Reclamation launches $400K challenge to detect subsurface dam cracks
The U.S. Bureau of Reclamation has launched a global competition seeking new technologies to detect hidden cracks in embankment dams, a key risk factor in water infrastructure safety and resilience.
The challenge, called “Crack the Case,” is hosted on the crowdsourcing platform HeroX with support from the NASA Tournament Lab. The three-phase competition aims to develop novel techniques capable of identifying subsurface cracks that are often only millimeters wide and buried deep within earthen dams, making them difficult to detect with current monitoring tools.
“Detecting subsurface cracks before they become pathways for internal erosion is a persistent technical challenge in dam safety,” said Bureau of Reclamation Prize Competition Administrator Christine VanZomeren in a press release. “We're looking beyond conventional approaches and inviting fresh perspectives from geophysicists, sensing specialists, and problem-solvers from any field to help us find what current tools cannot.”
Participants are tasked with developing approaches that can detect and locate cracks within clayey or silty embankments while accounting for real-world constraints such as variable soil conditions and buried infrastructure.
The competition will award up to $400,000 in total prizes.
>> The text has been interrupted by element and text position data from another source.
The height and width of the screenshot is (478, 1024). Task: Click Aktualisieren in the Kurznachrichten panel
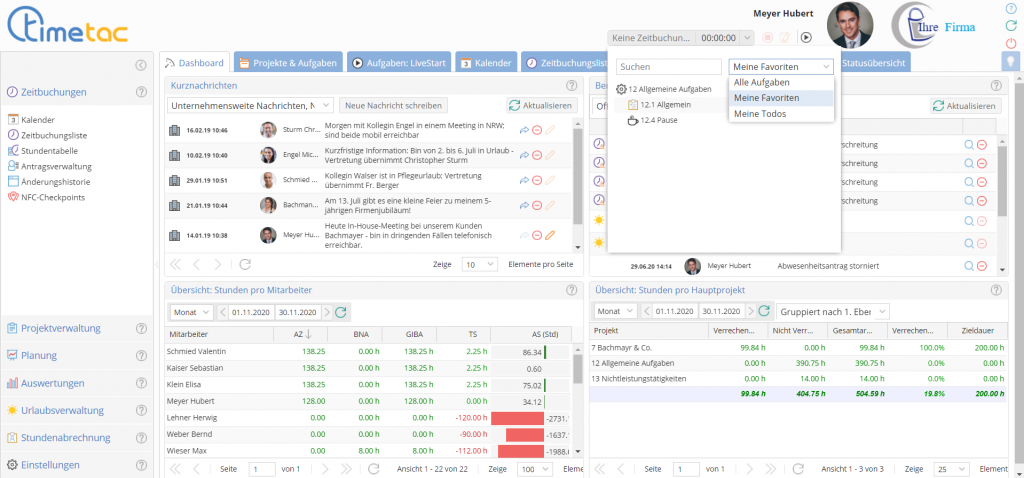tap(541, 106)
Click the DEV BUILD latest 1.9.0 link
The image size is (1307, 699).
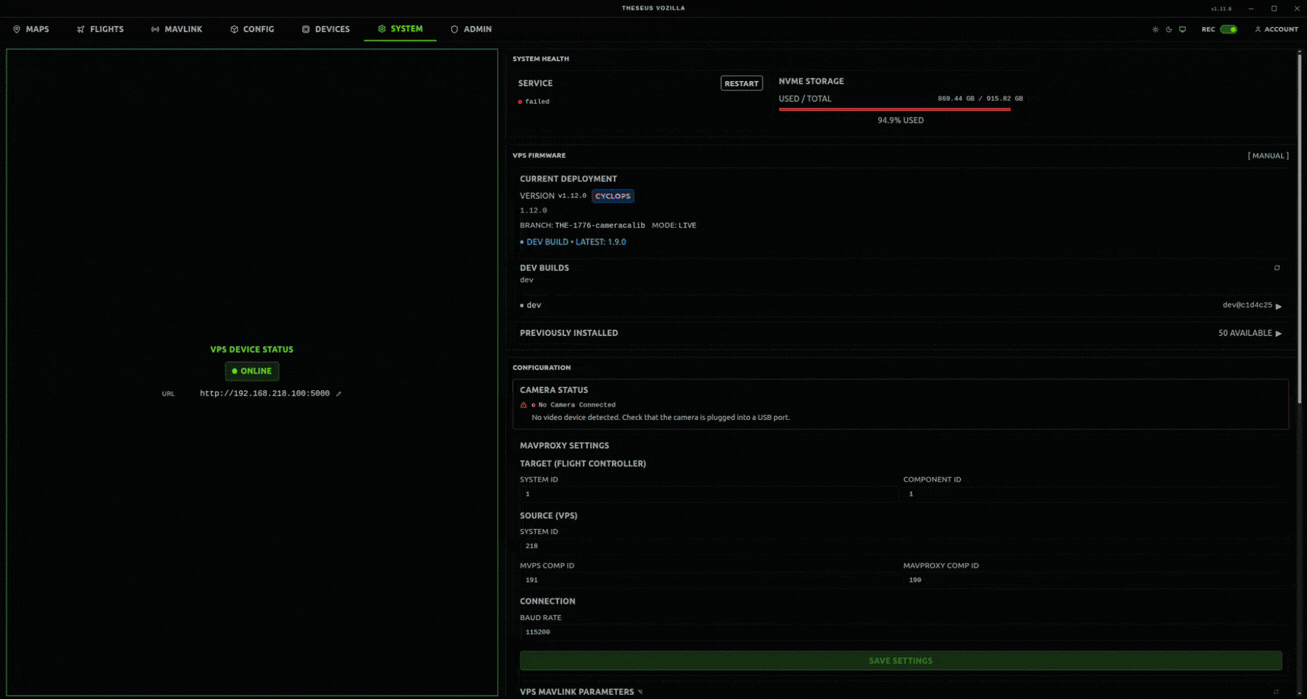click(x=575, y=242)
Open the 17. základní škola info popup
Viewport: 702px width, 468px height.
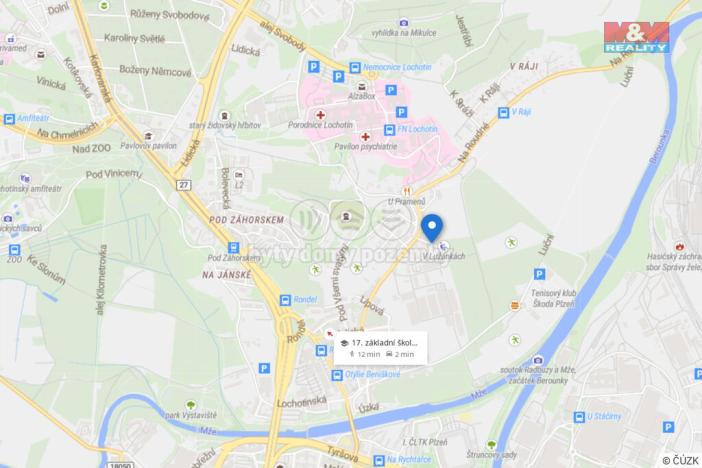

Phase 1 opened March 5, 2026, with concept paper submissions due April 30, 2026, at 5 p.m. ET. Judging will take place from April 30 through June 26, with Phase 1 winners announced June 29 as the competition advances to the next stage of prototype development.
The Bureau of Reclamation operates more than 330 reservoirs across 17 western states, storing more than 140 million acre-feet of water and supporting agriculture, hydropower and flood protection. Many of those reservoirs rely on embankment dams, where undetected subsurface cracks can lead to internal erosion and potential failure if left unaddressed.